By early May, the Bouamlong fortifications had deteriorated into a military slum. The ADC militia, being home guards, had their families there with them. In total, there were almost 6,000 Hmong crowded onto the valley floor. The area was littered with castoff parachutes and other military debris. The stink of rotting Vietnamese corpses permeated the atmosphere. An improvised Royal Lao Army (RLA) battalion of 435 soldiers, composed of units plucked from other battalions, was airlifted into this. Four days later, 116 of its troopers quit and were evacuated. On 24 May, Bataillon Commando 205 (BC 205) was choppered in to replace the makeshift battalion; on the return trips, the departing troops were flown out. On 29 May, the newcomers moved out toward Phou Then. Air strikes by Royal Lao Air Force (RLAF) T-28s and U.S. Air Force A-1s cleared their way in daylight. At night, AC-47 gunships provided defensive fire. A freshly arrived 105mm howitzer lent additional fire support. By 18 June, the outpost had been retaken, and the drive ended.

==Operation Counterpunch III==

On 26 November 1970, Bouamlong was one of the departure points for one of the Royalist assaults of Operation Counterpunch III.

==Campaign 74B==

At the start of May 1971, the Communists withdrew at the end of Campaign 74B; in the process, units of the battle-hardened PAVN 316th Division attacked Bouamlong from three sides.
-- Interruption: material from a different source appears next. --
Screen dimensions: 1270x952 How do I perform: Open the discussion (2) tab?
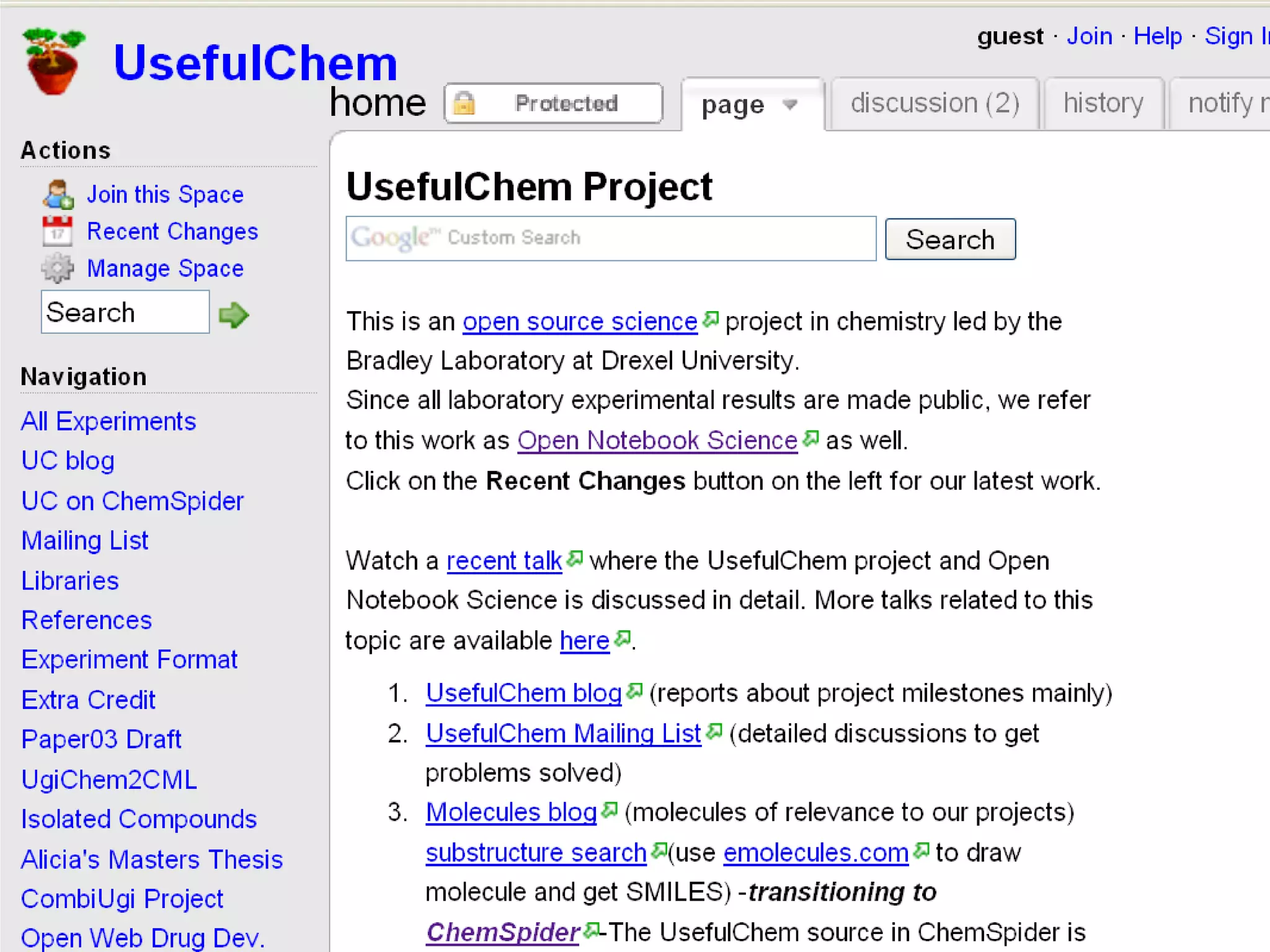click(935, 104)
Pressing in from the north, east, and southwest, the Communists struck with artillery, mortar, and recoilless rifle fire. Sappers attacked the Hmong defenders; the Communists even resorted to tear gas. However, the Hmong manned three 105mm howitzers for counterfire. They also used ground beacons to direct gunship strikes against the attackers. The Vietnamese gave up the siege at the end of May and left. Three Pathet Lao battalions remained to monitor the situation.

On 18 June, Bouamlong's commanding officer, Cher Pao Moua, was wounded and temporarily medically evacuated.

At the end of July, the Bouamlong guerrillas staged a diversionary attack on the Communist Route 72 supply line. However, in early August, the guerrillas were overrun by a Communist counter-assault.

==Operation Strength==

By 6 February 1972, the militia garrison at Bouamlong had been organized as a regiment—Groupement Mobile 27 (GM 27). Once again, Bouamlong served as a launch site for a Royalist offensive as they once again tried to interdict Communist logistics. They were a key part of the diversion that drew 11 Communist battalions from attacking Long Tieng. After withdrawing from the pursuing Communists, GM 27 was scheduled to again take the offensive in Operation Strength II on 6 March. However, reinforcements being flown in to beef up the attack mutinied. Such reinforcements as did arrive struck south towards the Routes 7/71 road junction. By 30 March, GM 27 joined them in their overlook of the highways.

==Aftermath==

When it became apparent the war was coming to an end, Bouamlong set up a sawmill to spark a local economy.

Bouamlong would continue its armed resistance for years after the ceasefire ended the Laotian Civil War in February 1973. They were still holding out into the 1990s.